▶ [Lista de tarefas]:
1) Responde, com base no excerto sobre os quatro pilares do regime:
(a) Quem é apresentado como atual patriarca que representa os Espirito Santo?
(b) Que acontecimento comandou Eanes?
(c) Quem se encarregou politicamente do regresso dos banqueiros e o apadrinhou?
2) Enumera os quatro pilares fundadores do regime indicados no excerto sobre os pilares do regime.
3) Devolve o trecho do excerto sobre os pilares do regime desde "Os Espirito Santo, Otelo" até "encarregou e apadrinhou.", inclusive.

▶ [Excerto do documento]:
####

Carlos Matos Gomes
3 min readJul 30, 2021

Os Espirito Santo, Otelo e os 4 pilares do regime

O regime em que ainda vivemos assenta em quatro pilares fundadores: os Espirito Santo (representados pelo atual patriarca Ricardo Salgado), Otelo, Mário Soares e Eanes. Os Espirito Santo eram os banqueiros do regime de Salazar (não os únicos, mas os principais); Otelo foi o comandante da operação que derrubou o regime de Salazar (Marcelo Caetano não passou de um cuidador de tratamentos paliativos) e deixou o povo entrar na história; Eanes comandou o 25 de Novembro de 75, que abriu as portas ao regresso dos banqueiros e do seu sistema de criação de moeda, tarefa fundamental para a existência do atual regime de democracia liberal, um retorno de que Mário Soares politicamente se encarregou e apadrinhou.

####

Registos de localização para texto e elementos
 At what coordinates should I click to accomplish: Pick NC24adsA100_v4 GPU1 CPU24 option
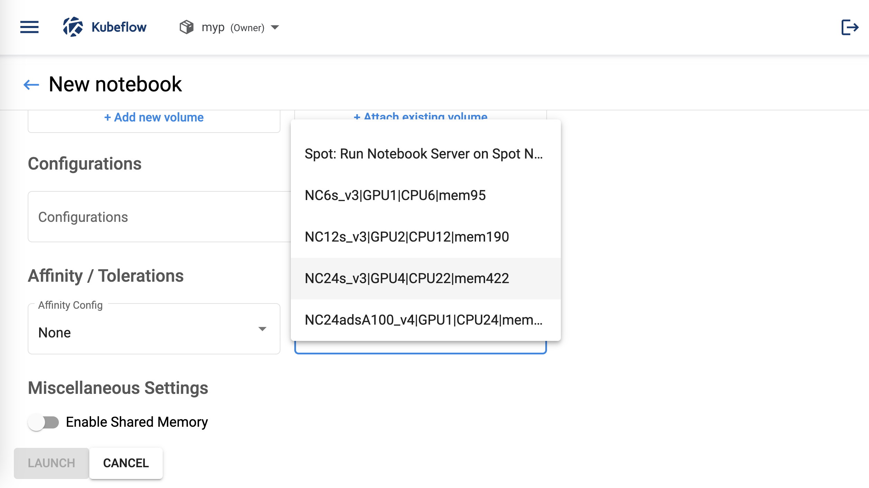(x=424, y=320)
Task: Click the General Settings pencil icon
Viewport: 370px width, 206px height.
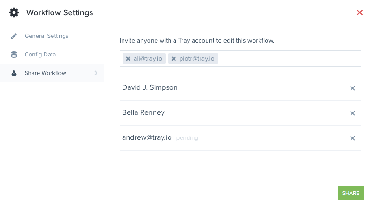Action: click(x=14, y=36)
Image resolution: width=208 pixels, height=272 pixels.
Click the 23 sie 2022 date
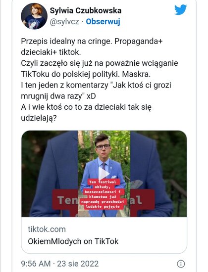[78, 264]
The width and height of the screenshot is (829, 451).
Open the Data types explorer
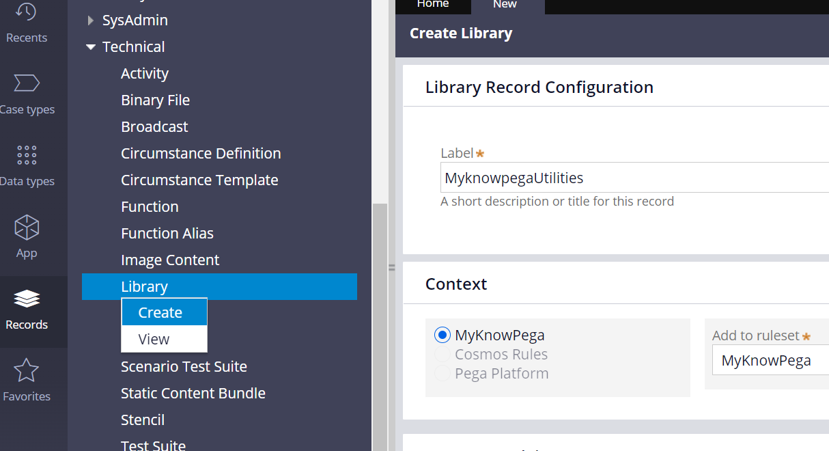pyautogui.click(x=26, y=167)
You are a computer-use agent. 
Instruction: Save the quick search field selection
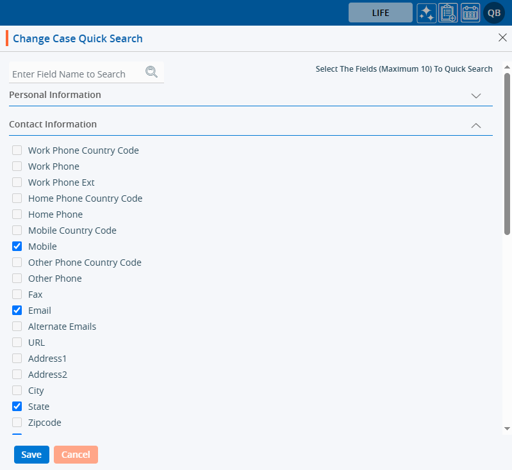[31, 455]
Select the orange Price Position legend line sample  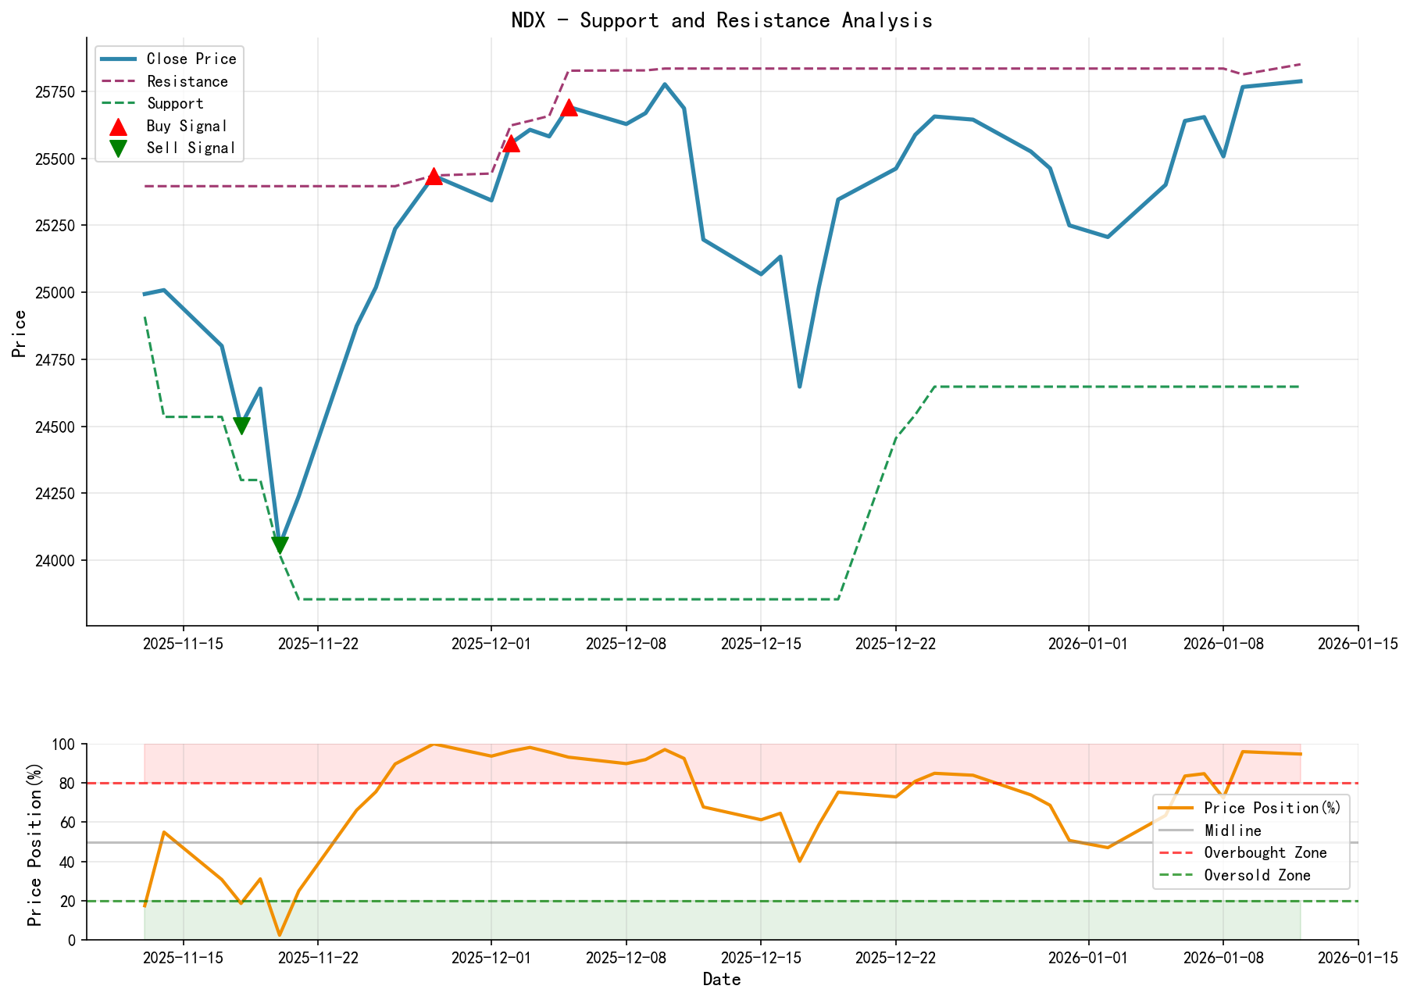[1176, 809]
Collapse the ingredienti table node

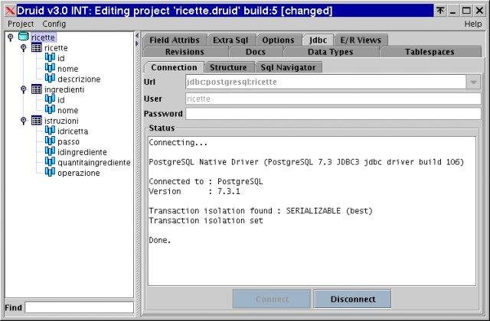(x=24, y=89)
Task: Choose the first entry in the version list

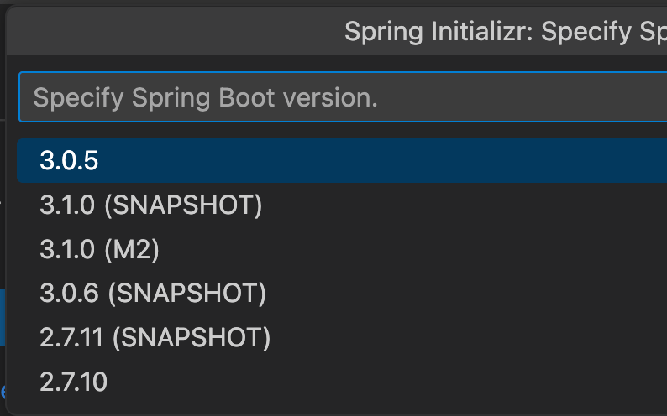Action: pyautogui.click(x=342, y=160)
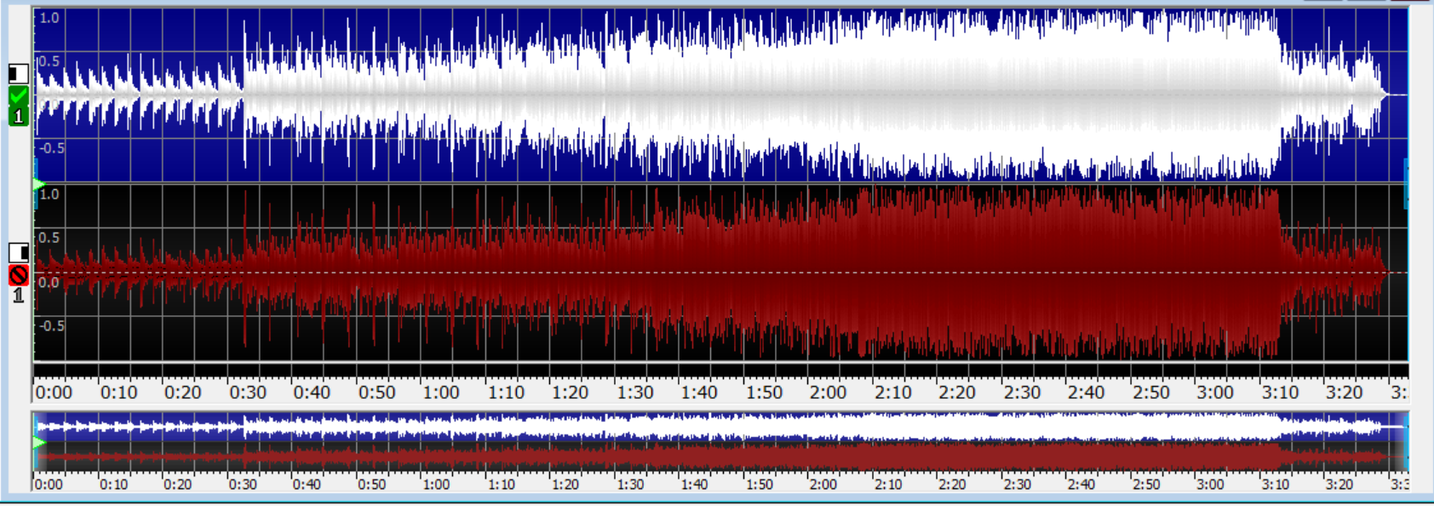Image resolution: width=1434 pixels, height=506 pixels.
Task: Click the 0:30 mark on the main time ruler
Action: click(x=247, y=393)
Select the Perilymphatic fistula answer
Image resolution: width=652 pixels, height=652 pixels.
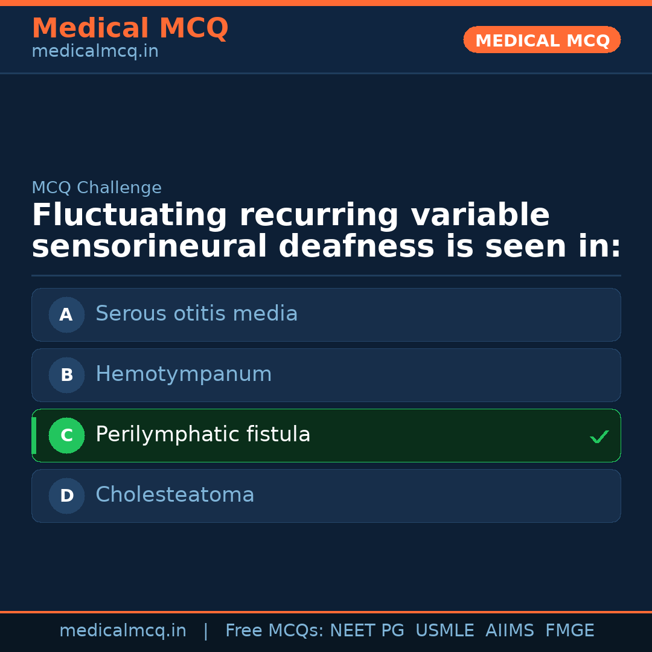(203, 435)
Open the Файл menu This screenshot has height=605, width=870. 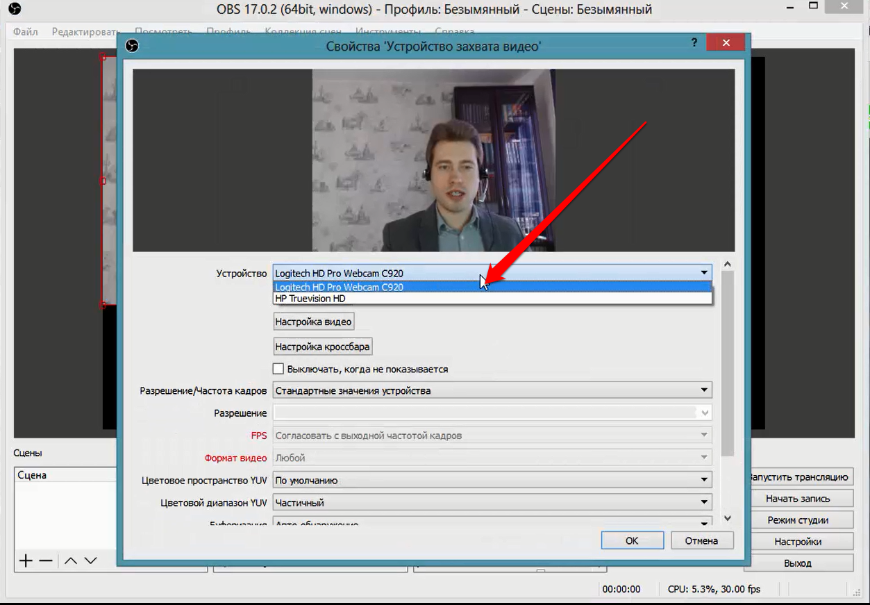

####

▶ [Resolução dos problemas]:
1)
(a) Ricardo Salgado.
(b) O 25 de Novembro de 75.
(c) Mário Soares.

2) Os Espirito Santo, Otelo, Mário Soares e Eanes.

3)
Os Espirito Santo, Otelo e os 4 pilares do regime

O regime em que ainda vivemos assenta em quatro pilares fundadores: os Espirito Santo (representados pelo atual patriarca Ricardo Salgado), Otelo, Mário Soares e Eanes. Os Espirito Santo eram os banqueiros do regime de Salazar (não os únicos, mas os principais); Otelo foi o comandante da operação que derrubou o regime de Salazar (Marcelo Caetano não passou de um cuidador de tratamentos paliativos) e deixou o povo entrar na história; Eanes comandou o 25 de Novembro de 75, que abriu as portas ao regresso dos banqueiros e do seu sistema de criação de moeda, tarefa fundamental para a existência do atual regime de democracia liberal, um retorno de que Mário Soares politicamente se encarregou e apadrinhou.